- _How to complete this task_:
Give the data back exactly as it stands.

↓

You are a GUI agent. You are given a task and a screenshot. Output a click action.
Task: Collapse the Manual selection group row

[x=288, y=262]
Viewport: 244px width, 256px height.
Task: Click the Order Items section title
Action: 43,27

↑

- _Finished task_:
You are a GUI agent. You are given a task and a screenshot. Output a click action.
Task: Collapse the Manual selection group row

[x=288, y=262]
Viewport: 244px width, 256px height.
Task: Click the Order Items section title
Action: 43,27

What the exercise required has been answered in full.